"The denial of citizenship that has undermined the Arab world for decades is reflected in lasting societal unrest"

tribune. At the beginning of 2020, the Arab world remains traversed by a series of protest movements, with a common denominator being a citizen demand close to that which had already precipitated the 2011 “Arab Spring”. From Algiers to Cairo, From Beirut to Baghdad, and in many other places, this call for citizenship targets a set of systems and institutions that have failed, on the whole, to ensure a decent and acceptable life for their governed. Elsewhere, as in Tunis, this call is certainly muted at present, but it is still very much present. Smothered in countries in a situation of civil war such as Libya, Syria or even Yemen, this citizen movement will necessarily reappear with force on the scene.

"Arab citizen demands have been a structural constant for a decade, linked to very concrete political and social demands"

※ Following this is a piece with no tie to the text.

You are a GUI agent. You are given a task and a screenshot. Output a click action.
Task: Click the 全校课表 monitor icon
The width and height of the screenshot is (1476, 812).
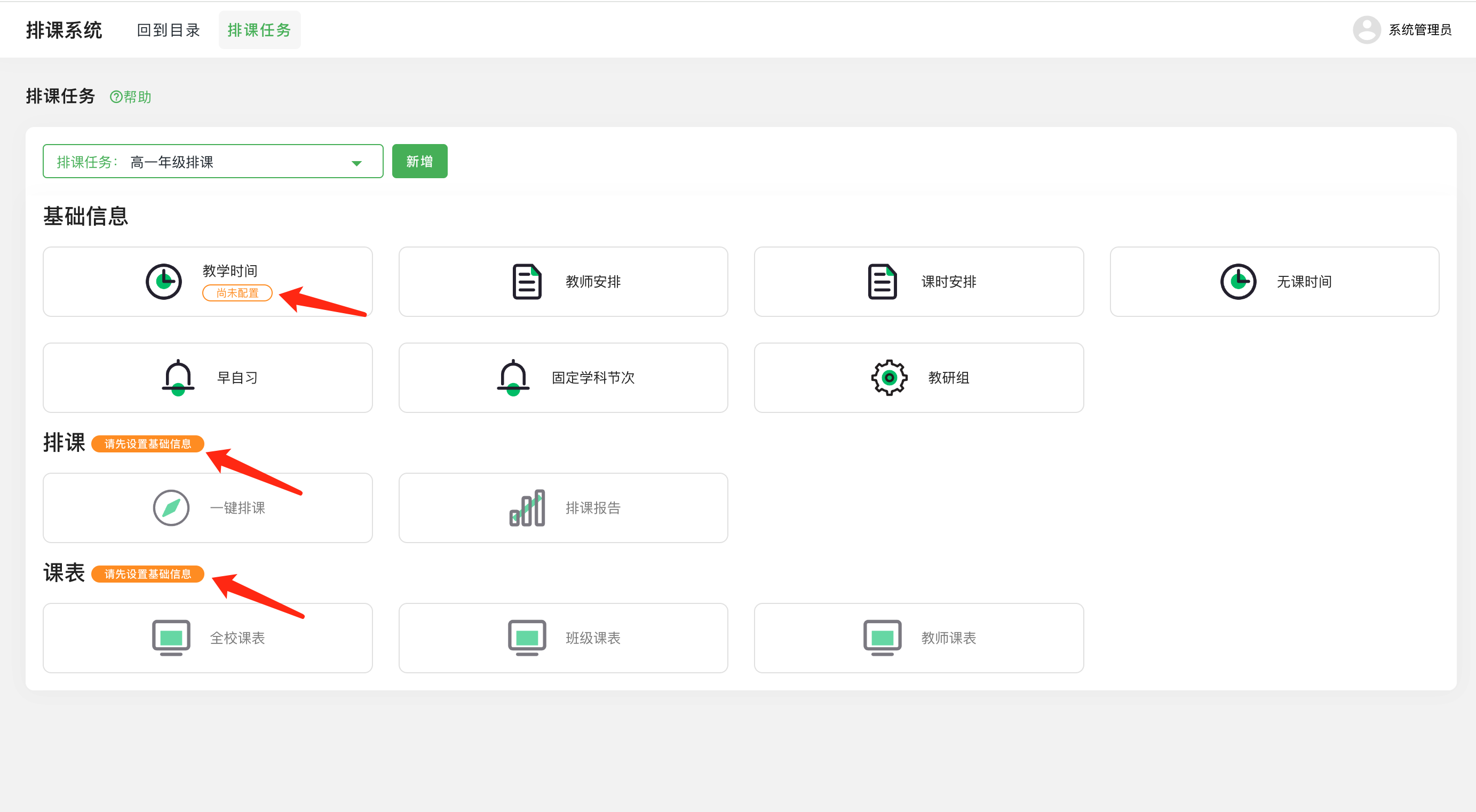[170, 638]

Arab citizen demands are not a thing of the past; moreover, they cannot be seen as a momentary moment. Rooted in the protests that have arisen here and there in recent months, they have been a structural constant for a decade, linked to very concrete political and social demands. When it started in December 2018 in Sudan, the last protest wave to date, caused firstly by the tripling of the price of bread, resulted in popular rallies which would ultimately defeat the regime of Omar Al-Bashir. In the Algerian context, the citizens revolted within the framework of the Hirak movement as of February 2019 against yet another candidacy of the president in office Abdelaziz Bouteflika, who will end up resigning, without taking with him the "deep state" firmly established in the country and governed by the army.

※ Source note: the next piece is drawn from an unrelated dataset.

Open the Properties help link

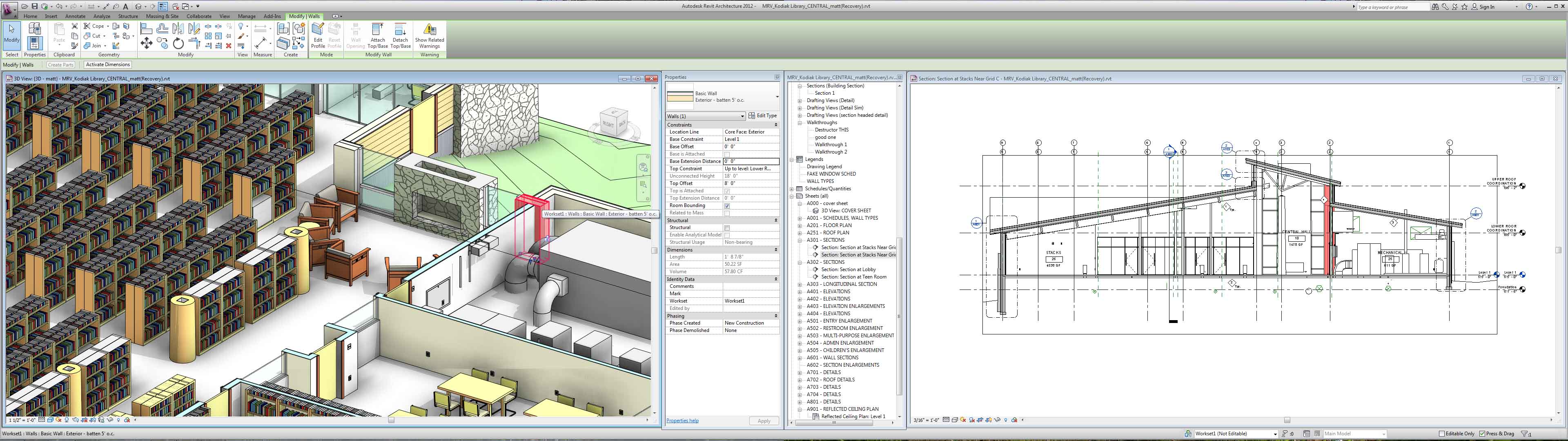(682, 420)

The Egyptian case, for its part, makes one think of a sort of aborted repetition of the January 2011 revolution. Again gathered in Tahrir Square in the fall of 2019 to demand full recognition of their citizenship and the rights which As a result, the demonstrators demand the departure of the president officially in power since 2014, Abdel Fattah Al-Sissi, but fail to overthrow him as they did with Hosni Mubarak. At the origin of this citizen irruption, the diffusion on the Web of videos accusing the head of state of corruption. Since then, the repression has been fierce, without however reaching the level of that of Iraq, where the protest, which begins at the same time, is repressed with hundreds of dead and wounded, including very young demonstrators. Unfit and corrupt political elites, absence of economic reforms, continuous dilapidation, dictate of sectarian and community strategies massively rejected by the population: the sharp anger of the Iraqi citizen, anxious to be heard and recognized as such, is not new and will reappear necessarily too.